§ Source text
========================================

MIT-11.521: SQL Continued

Massachusetts Institute of Technology - Department of Urban Studies and Planning

11.521	Spatial Database Management and Advanced Geographic Information Systems
11.523	Fundamentals of Spatial Database Management
11.524	Advanced Geographic Information System Project

Handling One-to-Many Relations + Joins, Grouping, Aggregation, and Subqueries

Joseph Ferreira - 11 February 2010

Today's Outline:

Administrative
- Everyone should now have working Oracle accounts and 'CRL' should point to Oracle 11g (on greenline.mit.edu)
- After Thursday 4:15-5:45 lectures, I will stay in lab (9-251) until 6 or 6:30 to answer any lab questions
- Lab #2 Notes ('date' data types and join problems in ArcMap)
- Read before next Thursday: Ferreira, Joseph Jr., "Information Technologies that Change Relationships between Low-Income Communities and the Public and Non-profit Agencies that Serve Them," Chapter 7 in MIT Press Book, High Technology and Low-Income Communities, D. Schon, et al. (editors), 1997: http://mit.edu/11.521/papers/techcity_7ferreira.pdf.
ArcScene
- Try ArcScene today if you have not already done so
- Experiment with extruded buildings and 3D visualization
Thinking Relationally and Handling One-to-Many Relations
- Continue with introduction to SQL
- Review JOIN and GROUP BY concepts
- Introduce handling of NULL and DISTINCT

If we have time: Introduce self-joins and sub-queries

If we have time: Standard SQL - Moving East Boston data & Queries between MS-Access and Oracle

ArcScene

Try ArcScene - Start/ArcGIS/ArcScene
Cut/Paste layers from Lab #2 ArcMap document into ArcScene
- Can ArcMap and ArcScene find data layer saved in an ArcMap document (relative/absolute pathname, local vs. class locker file, ...)
- Coordinate system issues - check Layer properties and View/Scene-properties
  - ebos_buildings02 and matown00 are Mass State Plane NAD83 meters (which MassGIS uses)
  - ebos_parcels05 is Mass State Plane NAD83 feet (which Boston uses)
Experiment with extruded buildings and 3D visualization
- Get used to the 3D interface: navigate, fly, zoom, etc.
- Understand 'base heights' and 'extrusion' properties for each layer
- Extrude building footprints to roof heights (via 'roof' attribute of ebos_buildings02)

========================================

§ Collected data
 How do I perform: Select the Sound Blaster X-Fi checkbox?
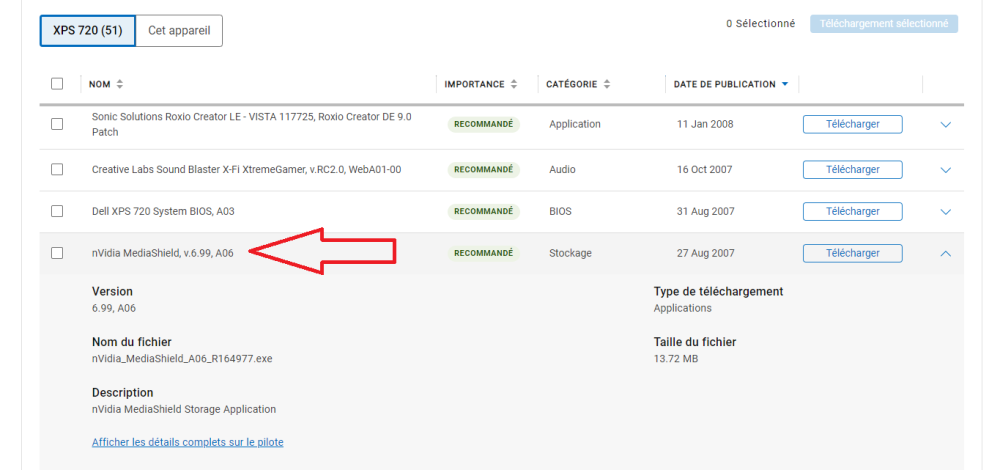(57, 170)
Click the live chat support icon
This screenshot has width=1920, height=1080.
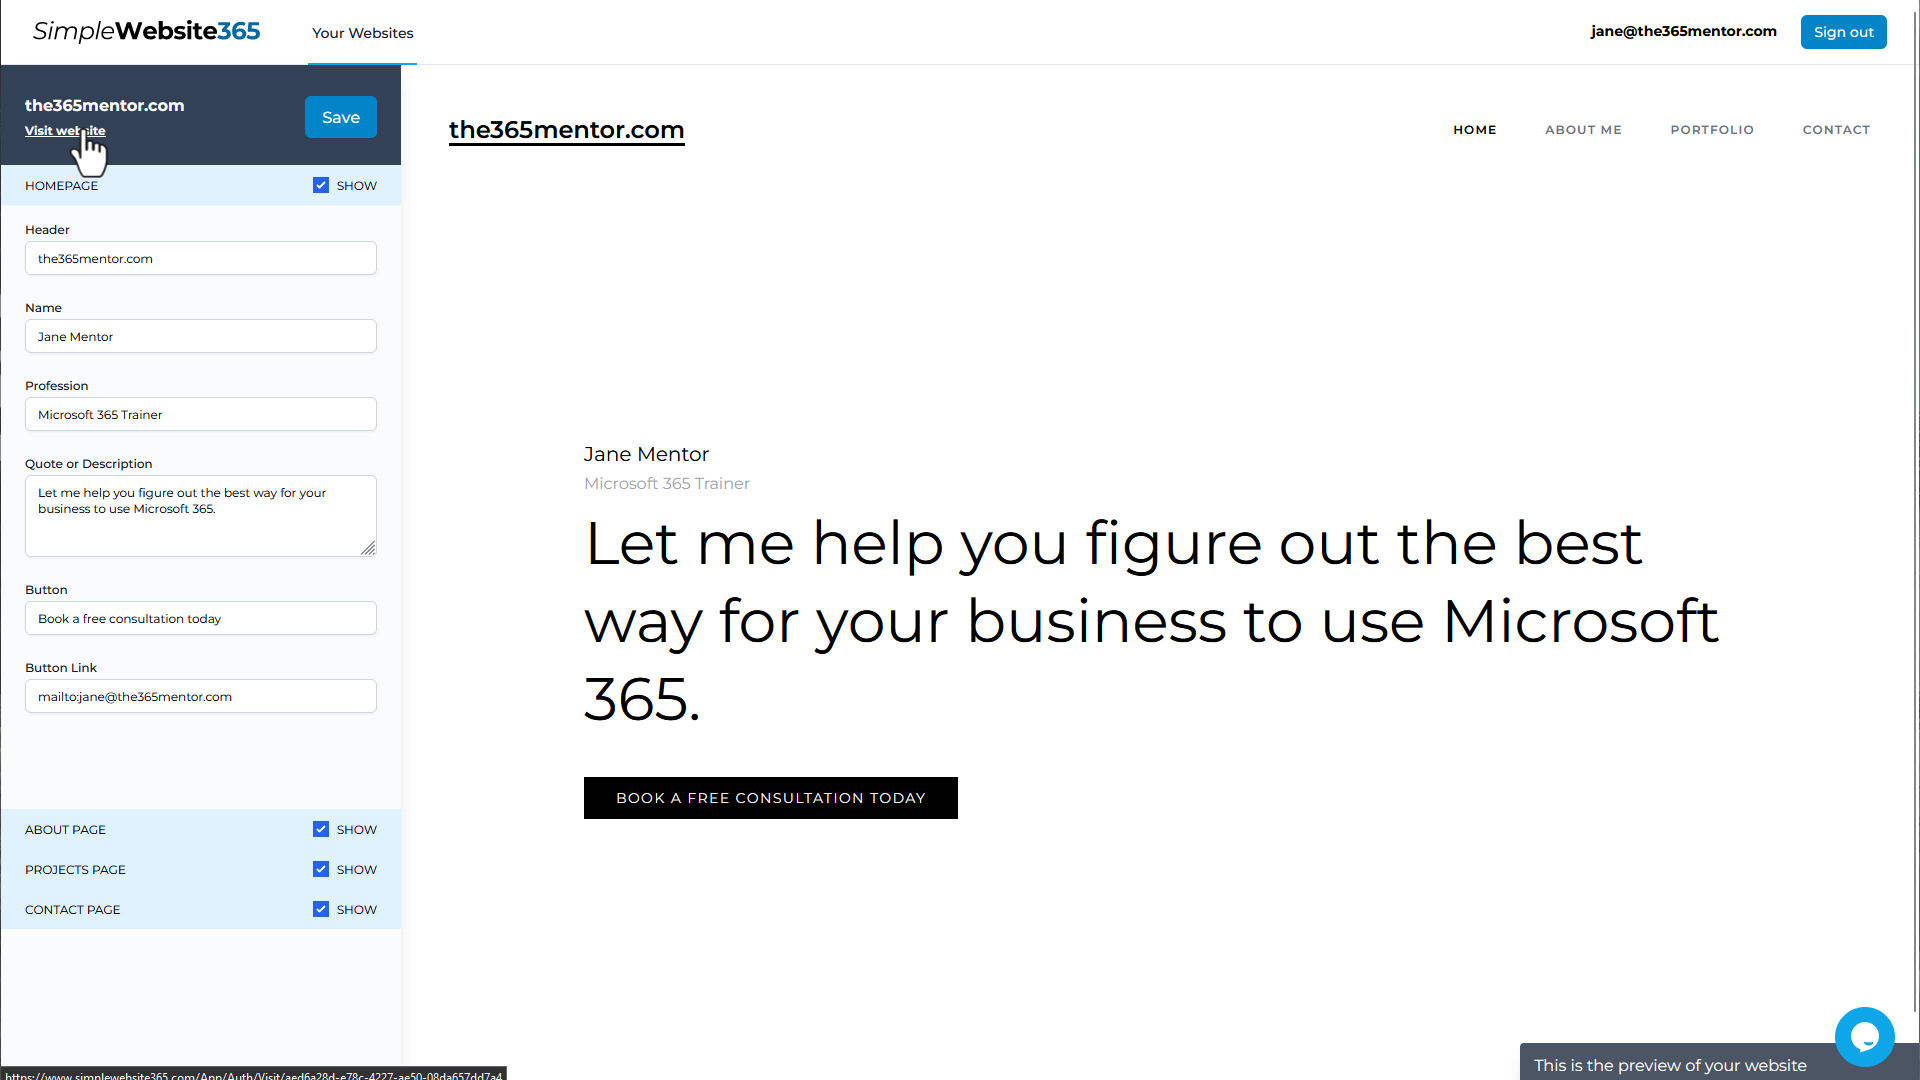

========================================

§ To do
(1) Quote the SQL lecture outline from "Massachusetts Institute of" up to and including "11g (on greenline.mit.edu)".
(2) Write the next part of the SQL lecture outline, picking up after its final line.

§ Results for the exercise
(1)
Massachusetts Institute of Technology - Department of Urban Studies and Planning

11.521	Spatial Database Management and Advanced Geographic Information Systems
11.523	Fundamentals of Spatial Database Management
11.524	Advanced Geographic Information System Project

Handling One-to-Many Relations + Joins, Grouping, Aggregation, and Subqueries

Joseph Ferreira - 11 February 2010

Today's Outline:

Administrative
- Everyone should now have working Oracle accounts and 'CRL' should point to Oracle 11g (on greenline.mit.edu)

(2)
  - Provides quick visualization of building massing in East Boston

Thinking Relationally and Handling One-to-Many Relations

Review use of SQL with Toy Parcel database:

SQL queries and table joins
Sample Parcel Database Schema
See the sample parcel database =====>

SQL Tips - more on SQL help pages

Useful SQL*Plus settings

set linesize 100

set pause on

set pause more...

set pagesize 35

Spooling SQL output to a file

spool <filename>

spool off

Basic joins & 'group by': owners with number of parcels
SELECT OWNERS.ONAME, COUNT(*) PARCEL_COUNT 
  FROM PARCELS, OWNERS
 WHERE PARCELS.ONUM = OWNERS.OWNERNUM
 GROUP BY OWNERS.ONAME
 ORDER BY OWNERS.ONAME;
...OR...
SELECT OWNERS.ONAME, COUNT(*) PARCEL_COUNT 
  FROM PARCELS inner join OWNERS 
       on PARCELS.ONUM = OWNERS.OWNERNUM
 GROUP BY OWNERS.ONAME
 ORDER BY OWNERS.ONAME;

The basic SELECT statement to query one or more tables:

   SELECT [DISTINCT] column_name1[, column_name2, ...]
      FROM table_name1[, table_name2, ...]
     WHERE search_condition1
      [AND search_condition2 ...]
      [OR search_condition3...]
    [GROUP BY column_names]
   [HAVING column_names]
    [ORDER BY column_names];

JOINS among two or more tables are constrained by
- (a) specifying in the WHERE clause which columns in each table must have matching values, or
- (b) using the alternate syntax: TABLE1 inner join TABLE2 on TABLE1.ID = TABLE2.ID
Note that the order of the SELECT clauses matters! The clauses, if included, must appear in the order shown! Oracle will report an error if you make a mistake, but the error message (e.g., "ORA-00933: SQL command not properly ended") may not be very informative.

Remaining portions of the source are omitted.